Despite this, Duncan Sutherland remembers her father as “a very funny kinda guy”, who ensured they enjoyed their time together.

“Our weekends were like the most exciting … . When we went back to school and it was time to tell what happened on the weekend, we were like the cool kids on the block,” she said. “I was the yam and Marina was the dumpling in his soup.”


Duncan Sutherland said their relationship started to change after the PNP’s crushing defeat in the 1980 general election.

“Eventually, as the first set of children, we did get his attention, but that was when he had matured and learnt the value of being present,” said Duncan Sutherland.

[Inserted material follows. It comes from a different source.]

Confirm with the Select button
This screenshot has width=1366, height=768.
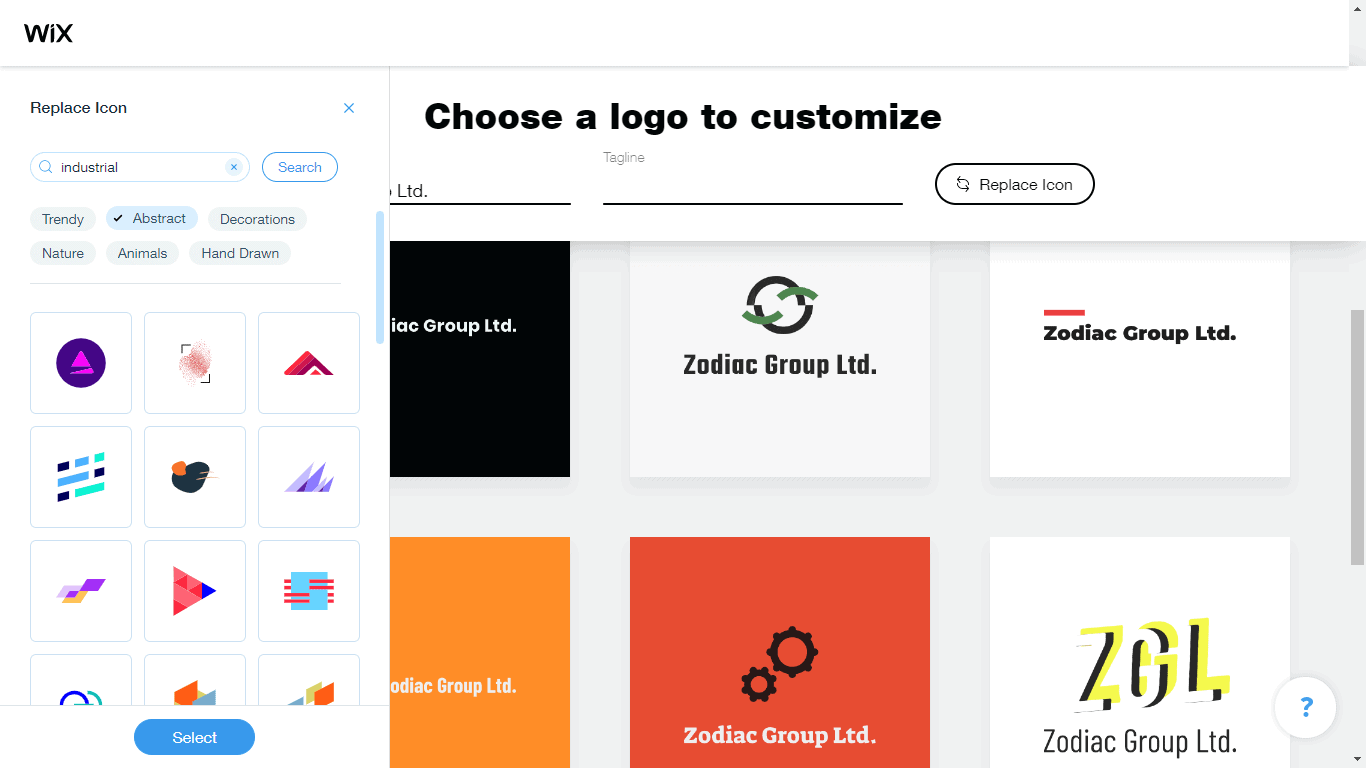tap(194, 737)
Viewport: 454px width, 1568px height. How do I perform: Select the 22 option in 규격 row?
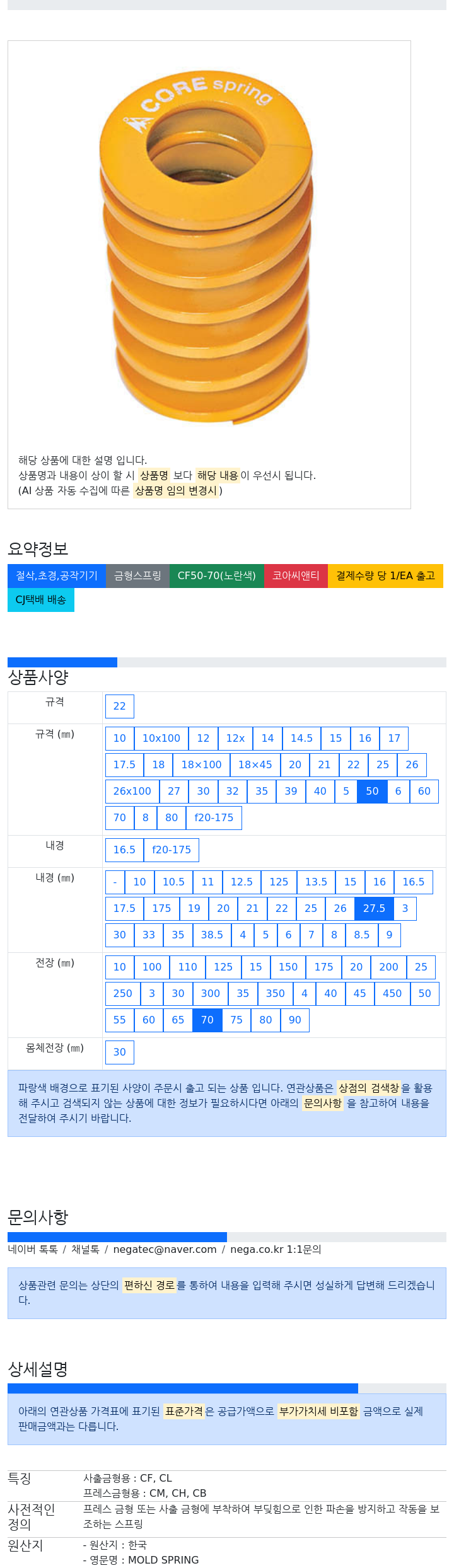[x=120, y=706]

“We had to do a lot of work together as father and children to repair our relationship and he ended his life with us having an excellent relationship as parent and child,” she added.

But amid the issues, Duncan Sutherland carried many cherished memories of her late father, who died at age 80 from complications caused by the coronavirus at the University Hospital of the West Indies last Thursday.

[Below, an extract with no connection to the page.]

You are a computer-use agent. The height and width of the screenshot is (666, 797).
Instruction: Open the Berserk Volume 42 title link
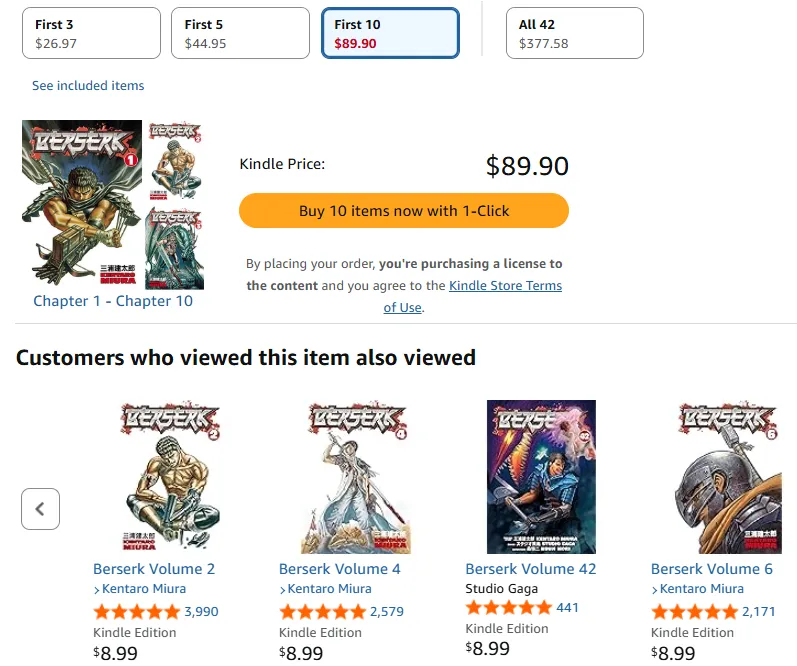(531, 569)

“Our family vacations, when we were all on his bed and we were chatting and telling a whole heapa stories. There are many, many good memories with him. I have zero regrets with my father,” said Duncan Sutherland.

Sheldon Powe came to know ‘Uncle D.K.’ as a seven-year-old after the popular political figure swept his mother off her feet.

Powe said he never felt like a stepchild.

“He showed love to all of us. I know he showed love to me. I never felt like how a stepchild supposed to feel like.

“When I was going to school and used to read a lot about him – some good things, some bad things – I didn’t even match the personality because the side I saw was always this person who wanted to spoil me,” he said describing their interactions.

But there was consensus among the siblings, during an interview with The Sunday Gleaner, that Imani was her father’s “wash belly”.

“He had a favourite; it was Imani,” Duncan Sutherland insisted.

Imani Duncan-Price admitted that she developed her appetite for Jamaican food “from tripe and beans to oxtail to liver from eating out my father’s plate every night”.

“He loved Jamaican food, well-seasoned with pepper,” she recounted.

It came as no surprise that she followed in his footsteps and entered representational politics.

But Duncan-Price sought to make it clear that she was influenced by both her parents, noting that her mother was also active in politics.

“Politics was not brought to the house by Daddy alone. They had a shared vision for the country. There were the conversations about inequality, Jamaica and the structure and how we can fix the system,” she said. “Service is in our DNA and I chose to pursue service in that way.”

In his final days, the veteran political strategist campaigned with Imani and Patricia to drum up support for them in the September 3 general election. Both women failed in their latest bid to emulate their father and take a seat in the Lower House.

D.K.’s sixth biological child remembers growing up in a house filled with love and her father’s strong devotion to family and his country.

She recalls, too, the time spent travelling the island with her famous father and listening sometimes as he engaged in spirited conversations with people from all walks of life.

“We go driving around and we see things and we just talked about how people lived, what can be different and what we can do. We would talk about Jamaica, about what’s wrong and what’s right,” she remembered.

Khia Josina Duncan, a medical doctor and the last of D.K.’s biological children, described her father as very loving and supportive.

“I was at the end of the whole ‘70s period so I had him more. I probably had him the most in terms of all the children because by then the PNP was out of power,” she said.

But by 1989, D.K. was back in representational politics, reigniting fears for his family.

“Knowing the history of Jamaica’s politics with guns and stuff, I was very worried. But he would still come home every night for dinner and we would watch shows on JBC (Jamaica Broadcasting Corporation),” she said.